● **What to work on**
Rewrite the listing below with every "Where should I click to:" swapped for "Which point should I click to:", leaving all other text unchanged.

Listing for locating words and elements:
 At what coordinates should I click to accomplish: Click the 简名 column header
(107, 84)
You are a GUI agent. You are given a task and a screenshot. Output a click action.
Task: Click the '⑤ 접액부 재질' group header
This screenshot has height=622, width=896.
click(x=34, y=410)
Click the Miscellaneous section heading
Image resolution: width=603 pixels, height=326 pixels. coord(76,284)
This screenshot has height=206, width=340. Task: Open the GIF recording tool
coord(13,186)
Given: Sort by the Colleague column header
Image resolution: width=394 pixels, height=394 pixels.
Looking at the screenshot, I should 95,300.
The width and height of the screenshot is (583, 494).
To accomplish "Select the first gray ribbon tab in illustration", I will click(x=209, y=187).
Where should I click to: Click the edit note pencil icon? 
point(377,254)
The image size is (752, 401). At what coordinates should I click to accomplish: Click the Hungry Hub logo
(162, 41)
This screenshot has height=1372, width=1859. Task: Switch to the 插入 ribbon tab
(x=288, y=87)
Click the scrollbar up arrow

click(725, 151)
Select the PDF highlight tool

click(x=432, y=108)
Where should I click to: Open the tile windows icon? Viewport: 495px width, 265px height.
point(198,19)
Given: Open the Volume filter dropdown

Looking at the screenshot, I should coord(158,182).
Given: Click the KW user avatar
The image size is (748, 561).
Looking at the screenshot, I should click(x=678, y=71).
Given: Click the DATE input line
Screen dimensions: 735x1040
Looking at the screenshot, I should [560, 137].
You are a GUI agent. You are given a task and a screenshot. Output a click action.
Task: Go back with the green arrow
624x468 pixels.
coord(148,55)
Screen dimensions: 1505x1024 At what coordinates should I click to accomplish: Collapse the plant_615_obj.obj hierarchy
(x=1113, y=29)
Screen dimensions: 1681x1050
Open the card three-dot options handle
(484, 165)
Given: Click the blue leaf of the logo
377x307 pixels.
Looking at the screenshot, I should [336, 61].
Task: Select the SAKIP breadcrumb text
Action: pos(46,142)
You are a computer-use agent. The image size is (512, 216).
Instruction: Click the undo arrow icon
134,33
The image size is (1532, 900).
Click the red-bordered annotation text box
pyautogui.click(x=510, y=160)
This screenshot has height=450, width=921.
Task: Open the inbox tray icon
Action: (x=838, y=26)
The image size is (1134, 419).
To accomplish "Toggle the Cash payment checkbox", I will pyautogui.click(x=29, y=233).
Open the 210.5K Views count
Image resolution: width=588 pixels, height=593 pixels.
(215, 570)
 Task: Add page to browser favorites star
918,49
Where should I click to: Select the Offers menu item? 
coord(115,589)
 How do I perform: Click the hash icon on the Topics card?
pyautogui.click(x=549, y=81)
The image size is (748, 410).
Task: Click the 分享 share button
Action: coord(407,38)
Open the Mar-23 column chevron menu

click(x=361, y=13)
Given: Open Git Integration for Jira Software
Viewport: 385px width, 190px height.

● **Exercise output**
 At what coordinates should I click to accomplish: Click the 简名 column header
(107, 84)
You are a GUI agent. You are given a task and a screenshot. Output a click action.
Task: Click the '⑤ 접액부 재질' group header
This screenshot has height=622, width=896.
click(x=34, y=410)
Click the Miscellaneous section heading
Image resolution: width=603 pixels, height=326 pixels. coord(76,284)
This screenshot has height=206, width=340. Task: Open the GIF recording tool
coord(13,186)
Given: Sort by the Colleague column header
Image resolution: width=394 pixels, height=394 pixels.
Looking at the screenshot, I should 95,300.
The width and height of the screenshot is (583, 494).
To accomplish "Select the first gray ribbon tab in illustration", I will click(x=209, y=187).
Which point should I click to: Click the edit note pencil icon? 
point(377,254)
The image size is (752, 401). At what coordinates should I click to accomplish: Click the Hungry Hub logo
(162, 41)
This screenshot has height=1372, width=1859. Task: Switch to the 插入 ribbon tab
(x=288, y=87)
Click the scrollbar up arrow

click(725, 151)
Select the PDF highlight tool

click(x=432, y=108)
Which point should I click to: Open the tile windows icon? Viewport: 495px width, 265px height.
point(198,19)
Given: Open the Volume filter dropdown

Looking at the screenshot, I should coord(158,182).
Given: Click the KW user avatar
The image size is (748, 561).
Looking at the screenshot, I should click(x=678, y=71).
Given: Click the DATE input line
Screen dimensions: 735x1040
Looking at the screenshot, I should [560, 137].
You are a GUI agent. You are given a task and a screenshot. Output a click action.
Task: Go back with the green arrow
624x468 pixels.
coord(148,55)
Screen dimensions: 1505x1024 At what coordinates should I click to accomplish: Collapse the plant_615_obj.obj hierarchy
(x=1113, y=29)
Screen dimensions: 1681x1050
Open the card three-dot options handle
(484, 165)
Given: Click the blue leaf of the logo
377x307 pixels.
Looking at the screenshot, I should [336, 61].
Task: Select the SAKIP breadcrumb text
Action: pos(46,142)
You are a computer-use agent. The image size is (512, 216).
Instruction: Click the undo arrow icon
134,33
The image size is (1532, 900).
Click the red-bordered annotation text box
pyautogui.click(x=510, y=160)
This screenshot has height=450, width=921.
Task: Open the inbox tray icon
Action: (x=838, y=26)
The image size is (1134, 419).
To accomplish "Toggle the Cash payment checkbox", I will pyautogui.click(x=29, y=233).
Open the 210.5K Views count
Image resolution: width=588 pixels, height=593 pixels.
(215, 570)
 Task: Add page to browser favorites star
918,49
Which point should I click to: Select the Offers menu item? 
coord(115,589)
 How do I perform: Click the hash icon on the Topics card?
pyautogui.click(x=549, y=81)
The image size is (748, 410).
Task: Click the 分享 share button
Action: coord(407,38)
Open the Mar-23 column chevron menu

click(x=361, y=13)
Given: Open Git Integration for Jira Software
Viewport: 385px width, 190px height.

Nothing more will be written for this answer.